In 1790, when Sultan Abdullah heard that the British would not give protection, he formed an army to get rid of the Dutch and English. He assembled his men at Prai to retake the island of Penang but was defeated. Captain Francis Light had carried out night raids on the enemy's fortress. In 1791, Sultan Abdullah signed a treaty with the British handing over Penang Island to the British. Light promised to pay the Sultan 6,000 Spanish dollars annually. Today, almost two centuries later, the Penang State Government still pays RM 18,800.00 to the Sultan of Kedah annually.

Captain Light's term as the first Superintendent of the Prince of Wales Island came to an end in 1794. He died on October 21, 1794 at the age of 54 probably due to malaria. He was buried at the Protestant cemetery at the end of Northam Road (now known as Jalan Sultan Ahmad Shah). He was survived by Martina Rozells, a local Eurasian of Portuguese descent and son, William Light who later founded the city of Adelaide, Australia.

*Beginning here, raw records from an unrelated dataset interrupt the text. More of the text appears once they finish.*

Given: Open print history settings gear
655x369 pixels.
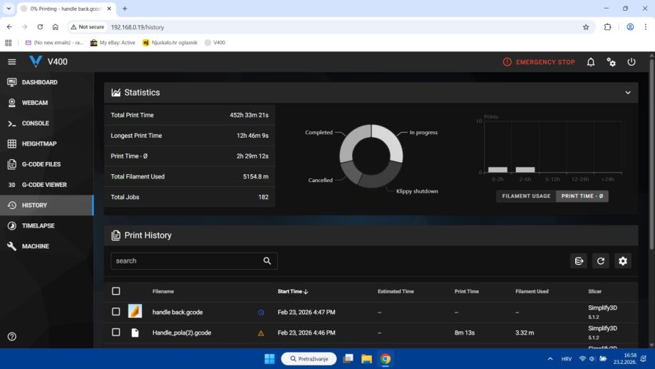Looking at the screenshot, I should (x=623, y=261).
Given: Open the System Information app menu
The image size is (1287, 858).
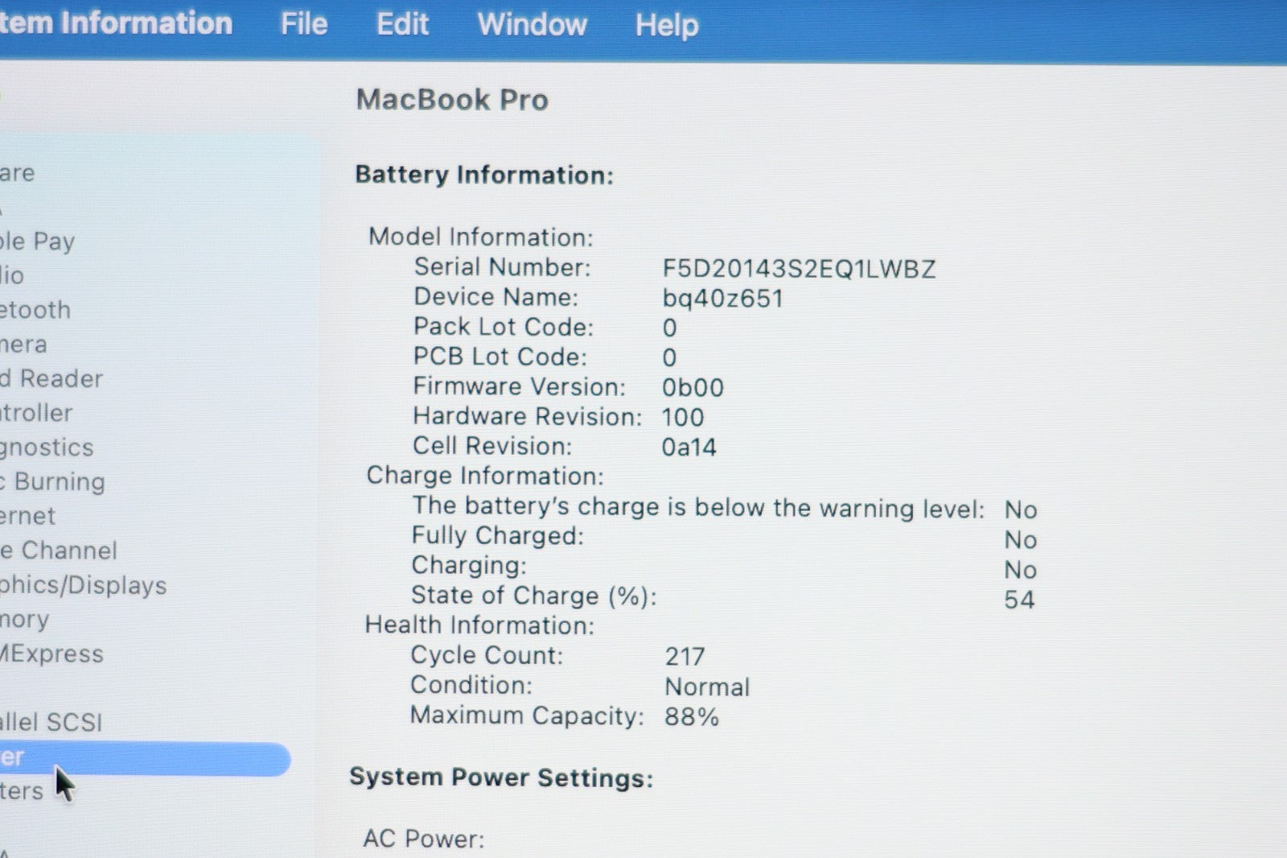Looking at the screenshot, I should (x=115, y=23).
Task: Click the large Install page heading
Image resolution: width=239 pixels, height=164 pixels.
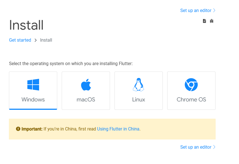Action: pos(26,25)
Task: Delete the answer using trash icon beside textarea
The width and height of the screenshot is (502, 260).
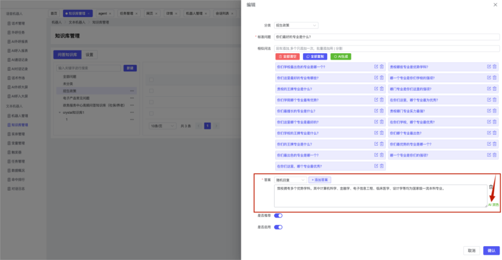Action: (491, 187)
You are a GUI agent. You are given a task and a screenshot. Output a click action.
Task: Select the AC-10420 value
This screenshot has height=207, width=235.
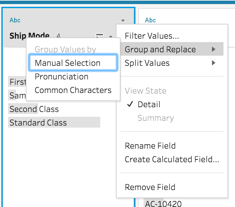coord(163,204)
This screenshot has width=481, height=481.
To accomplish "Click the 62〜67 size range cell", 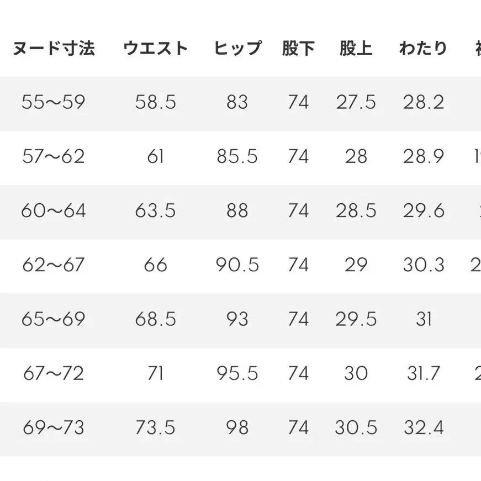I will click(54, 265).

After Francis Light's death, Lieutenant Colonel Arthur Wellesley (Colonel Wellesley the then, future Duke of Wellington) arrived in Penang to coordinate the defences of the island. It was in 1800 that Sir George Leith, then Lieutenant Governor of the Prince of Wales Island secured a strip of land across the channel from the island. He named it Province Wellesley. This gave Penang control over its harbour and food supplies from the mainland. Till this day, the State of Penang comprises two areas – Penang Island and Province Wellesley.

In 1804, Penang was elevated from a Settlement to a Presidency. In 1805, a new Governor, the honourable Philip Dundas took over. His assistant secretary was Thomas Stamford Raffles, the future founder of Singapore in 1819. In 1832, the Straits Settlements was formed comprising the states of Malacca, Singapore and Penang. Penang became its capital but in 1935 Singapore took over Penang as capital of the Straits Settlements.